Inline Cache: CI Builds That Actually Reuse Work
BuildKit can push its cache to a registry tag and pull it back on the next build. This means your CI runners — which are usually ephemeral and have no local cache — can still benefit from caching.
# Push with inline cache metadata
docker buildx build \
--cache-to type=inline \
--tag yourrepo/yourimage:latest \
--push \
.
# Next build, pull the cache
docker buildx build \
--cache-from yourrepo/yourimage:latest \
--tag yourrepo/yourimage:latest \
--push \
.
For more control, use the registry cache type with mode=max, which caches intermediate layers too:
docker buildx build \
--cache-from type=registry,ref=yourrepo/yourimage:buildcache \
--cache-to type=registry,ref=yourrepo/yourimage:buildcache,mode=max \
--tag yourrepo/yourimage:latest \
--push \
.
Putting It All Together
Here’s what a reasonably optimized Dockerfile looks like with everything applied:
# syntax=docker/dockerfile:1
FROM node:20-alpine AS deps
WORKDIR /app
COPY package*.json ./
RUN --mount=type=cache,target=/root/.npm \
--mount=type=secret,id=npmrc,target=/root/.npmrc \
npm ci --prefer-offline
FROM node:20-alpine AS builder
WORKDIR /app
COPY --from=deps /app/node_modules ./node_modules
COPY . .
RUN npm run build
FROM node:20-alpine AS runner
ENV NODE_ENV=production
WORKDIR /app
RUN addgroup --system --gid 1001 nodejs && \
adduser --system --uid 1001 nextjs
COPY --from=builder --chown=nextjs:nodejs /app/dist ./dist
COPY --from=deps --chown=nextjs:nodejs /app/node_modules ./node_modules
USER nextjs
EXPOSE 3000
CMD ["node", "dist/server.js"]
docker buildx build \
--secret id=npmrc,src=$HOME/.npmrc \
--cache-from type=registry,ref=yourrepo/myapp:buildcache \
--cache-to type=registry,ref=yourrepo/myapp:buildcache,mode=max \
--tag yourrepo/myapp:latest \
--push \
.
The # syntax=docker/dockerfile:1 comment at the top is optional but good practice — it pins the Dockerfile frontend version and ensures you’re getting the latest BuildKit syntax features.
The Before and After
Before: fresh CI runner, no cache, 8-minute build, existential dread.

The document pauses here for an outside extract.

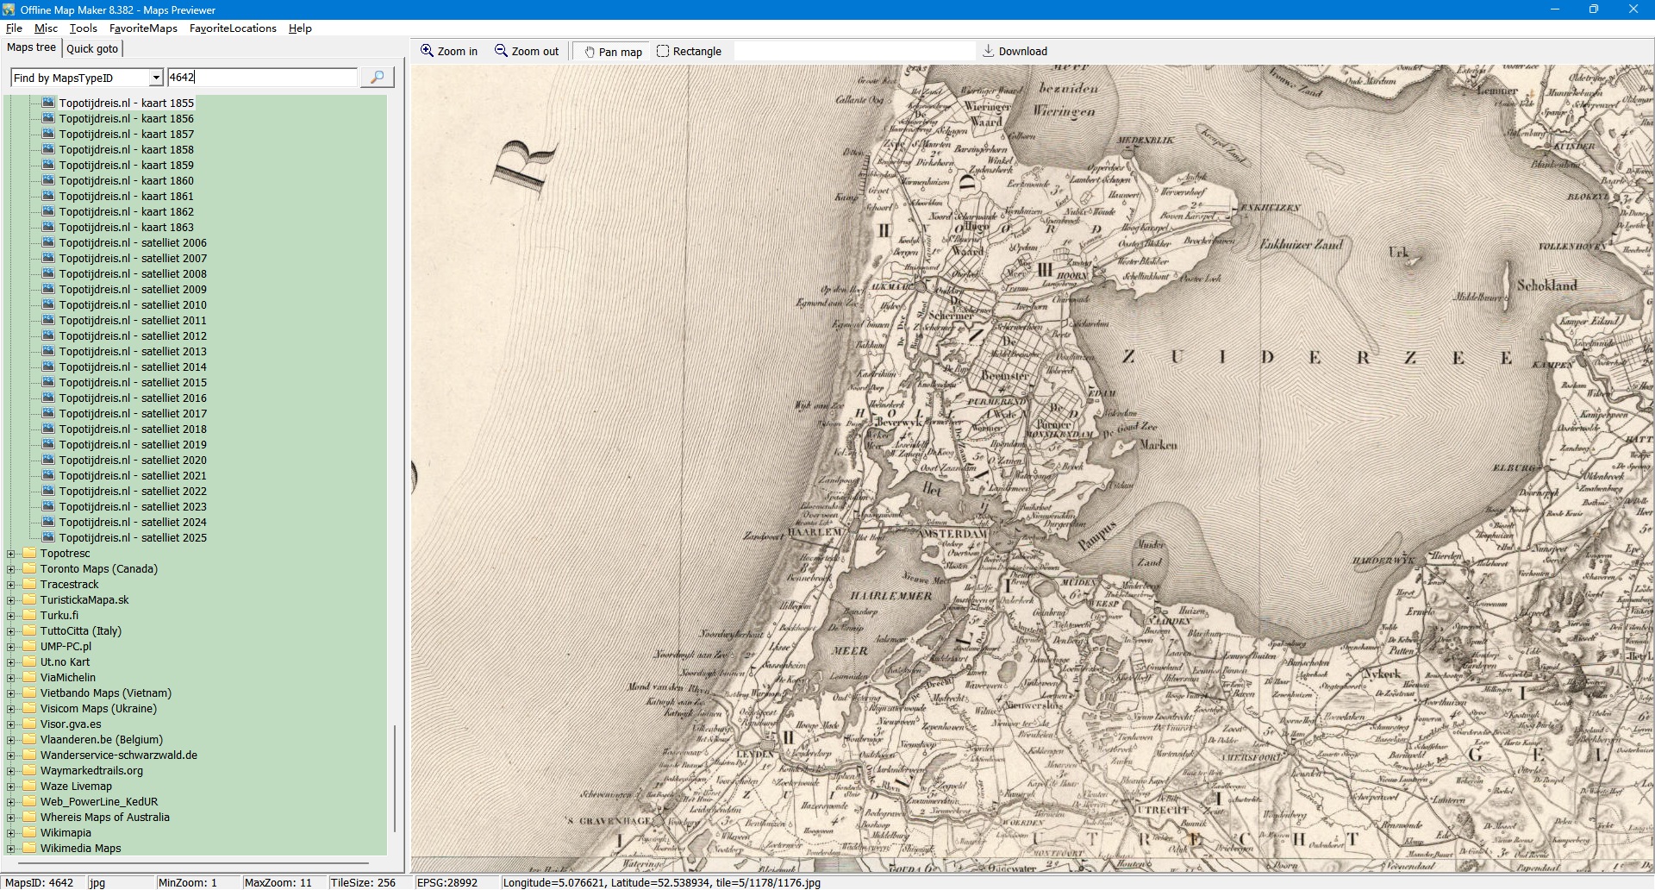
Task: Click the map icon for satelliet 2025
Action: click(48, 537)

After: registry cache pulled, npm cache warm, parallel stages running, 90-second build, smug satisfaction.
The work to get there is maybe an afternoon. Most of it is copy-pasting the cache mount patterns for whatever package manager you’re using and adding a .dockerignore that you should have written months ago.
BuildKit has been sitting there doing nothing because nobody told your Dockerfiles to use it properly. Now you know. Go make your builds fast.